### Exercise goal
Reproduce exactly the entries from the "You are a GUI" line to the end. Skip all pictures.

### Dataset entries
——

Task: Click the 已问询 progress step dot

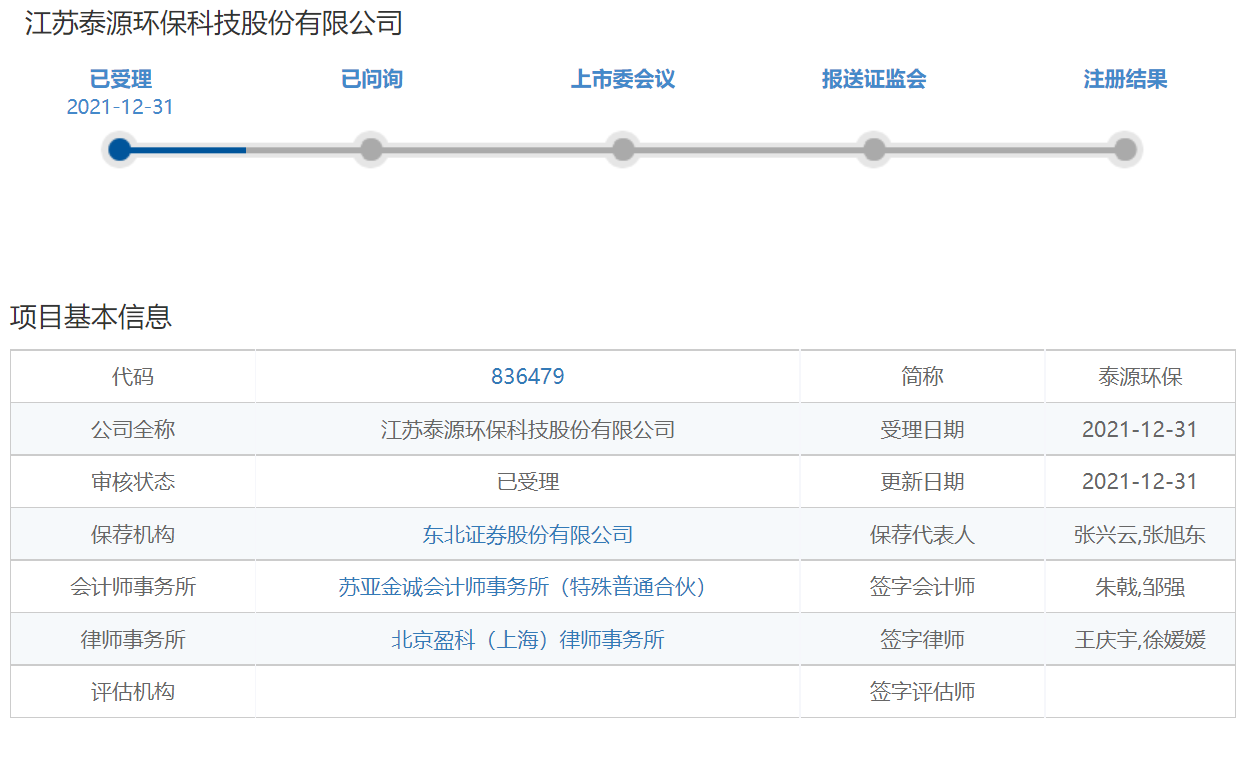Action: (371, 150)
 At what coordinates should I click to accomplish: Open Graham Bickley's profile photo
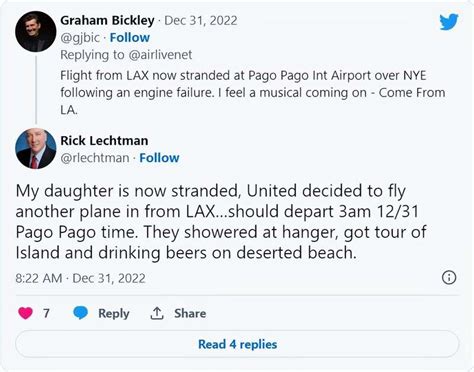pos(36,31)
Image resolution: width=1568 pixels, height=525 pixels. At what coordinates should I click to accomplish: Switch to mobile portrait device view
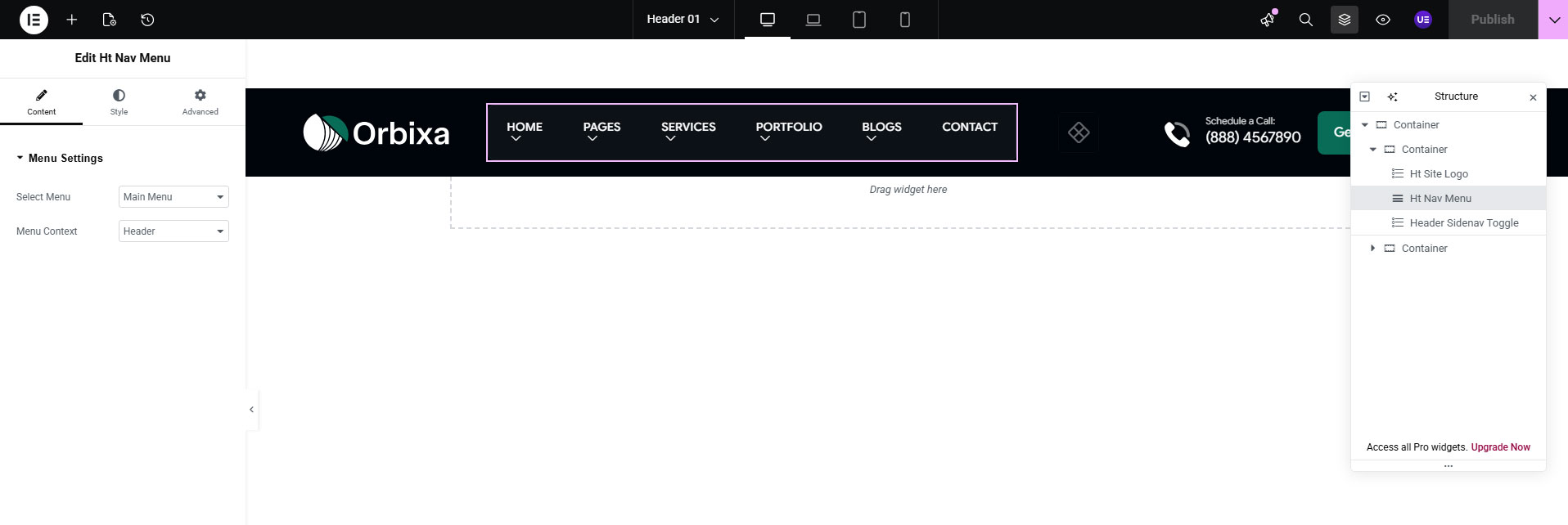904,20
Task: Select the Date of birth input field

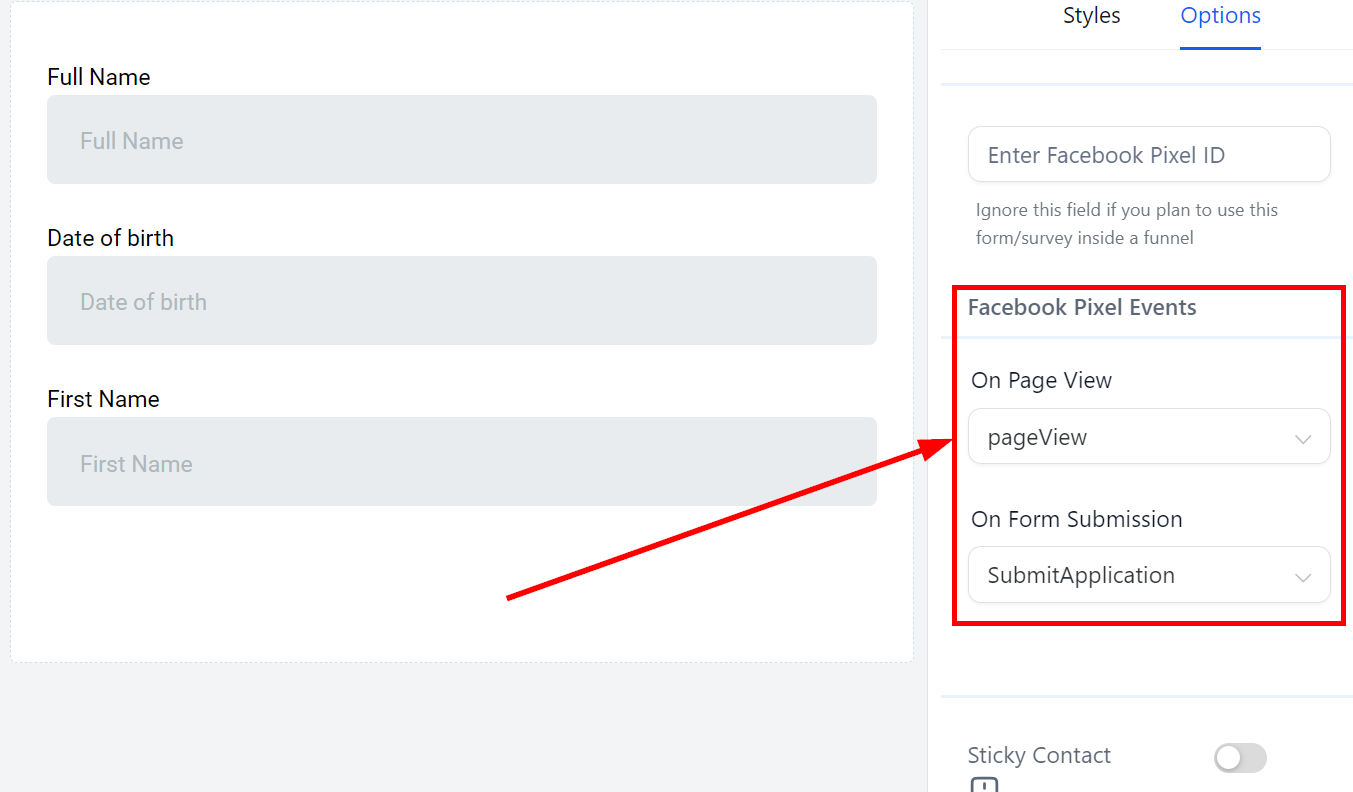Action: click(461, 301)
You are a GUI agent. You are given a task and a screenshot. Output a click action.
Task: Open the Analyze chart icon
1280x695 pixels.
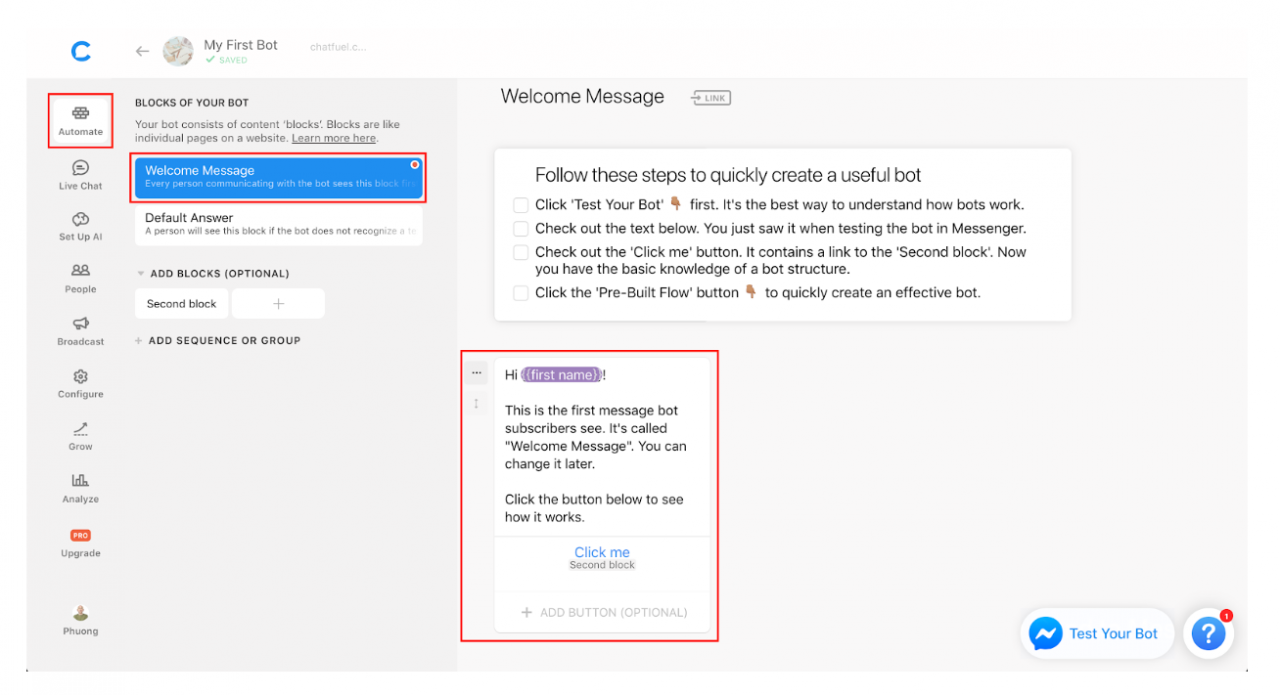point(80,481)
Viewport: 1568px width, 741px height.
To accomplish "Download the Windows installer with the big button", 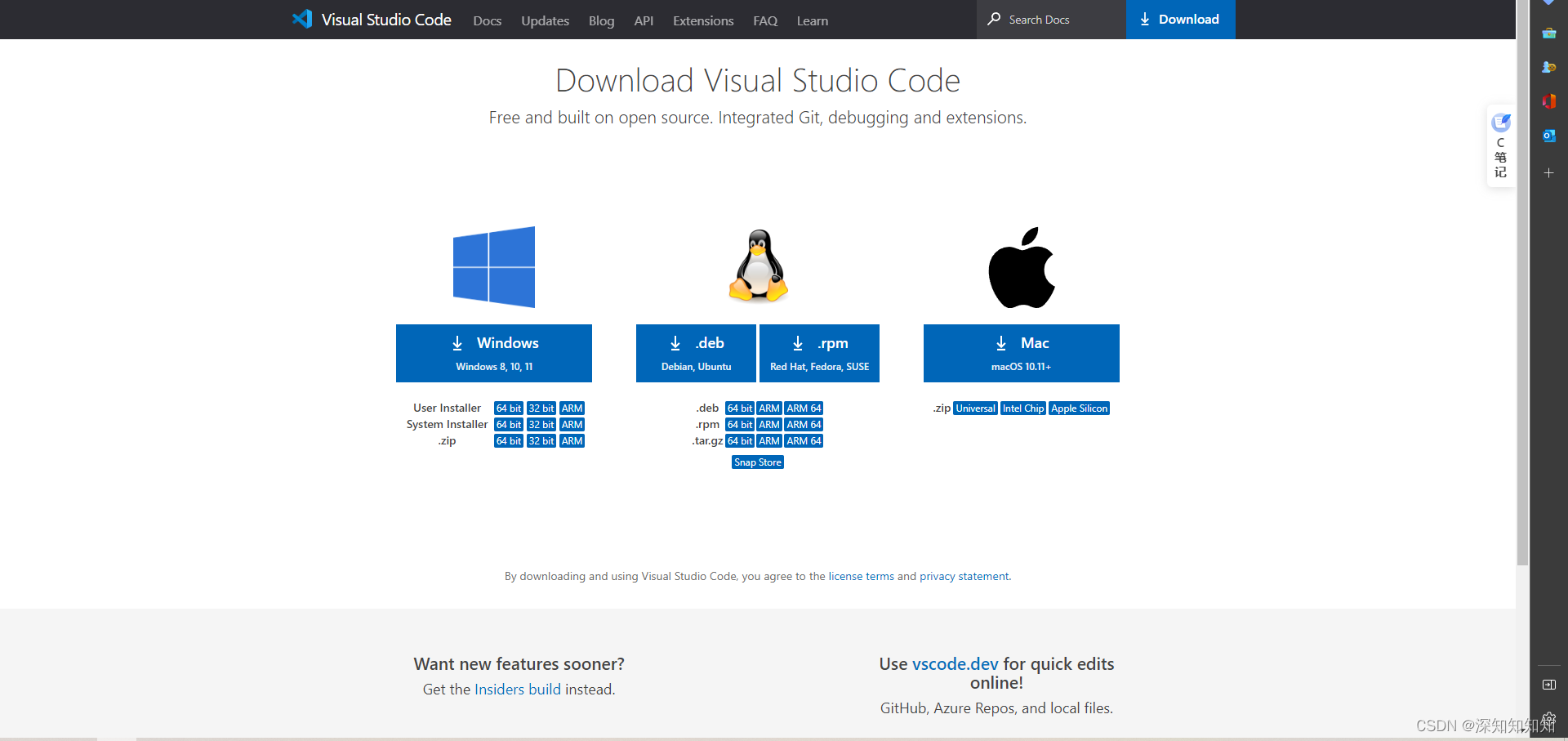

——

### Task solution
You are a GUI agent. You are given a task and a screenshot. Output a click action.
Task: Open the Analyze chart icon
1280x695 pixels.
point(80,481)
Viewport: 1568px width, 741px height.
To accomplish "Download the Windows installer with the big button", 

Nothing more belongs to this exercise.